Law exam stress must be eased: ALSA

Assessment practices in law schools might soon be reformed after the Australian Law Students' Association (ALSA) recently called for an investigation into the link between 100 per cent-weighted…

Assessment practices in law schools might soon be reformed after the Australian Law Students' Association (ALSA) recently called for an investigation into the link between 100 per cent-weighted exams and high rates of law student depression.

The peak body for law students in Australia believes law faculties could be doing more to stop alarmingly high levels of mental health problems among law students.

Jonathan Augustus, ALSA president, said this week that there was plenty of anecdotal evidence to suggest that subjects weighted on a 100 per cent exam and 24-hour take-home exams were contributing to high levels of student depression.

"There is a common trend among law schools all around Australia and that is the impact of subjects which depend on a single 100 per cent exam on student mental health," he said.

"I have seen students stay awake all night; I have seen students crying.

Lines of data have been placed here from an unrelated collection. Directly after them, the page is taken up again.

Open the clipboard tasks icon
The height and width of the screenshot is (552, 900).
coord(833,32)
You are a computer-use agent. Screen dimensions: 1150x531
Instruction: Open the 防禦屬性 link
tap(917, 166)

Students have certainly suffered trauma and anxiety because they were so stressed they actually couldn't continue studying. It's certainly not the sole reason students are getting depression, but it doesn't help. We see no real reason why a subject needs to have a 100 per cent exam or a take-home exam," added Augustus.

The Law Council of Australia, which does not have a formal position on exam assessment, also has serious concerns about the benefits of 100 per cent exams. Its editorial officer, Ben Caddaye, told Lawyers Weekly that the council's own research indicated 100 per cent exams were an unnecessary stressor on law students. He said he was also concerned because "skill development cannot be achieved through 100 per cent exams".

ALSA is meeting with the Australian Council of Law Deans in March to discuss the depression issue in light of both 100 per cent exam assessments and 24-hour take-home exams. Augustus believes there is a growing consensus that assessment within law schools needs to be more evenly balanced between two or more assessments, with more emphasis on practical tasks and less on examinations.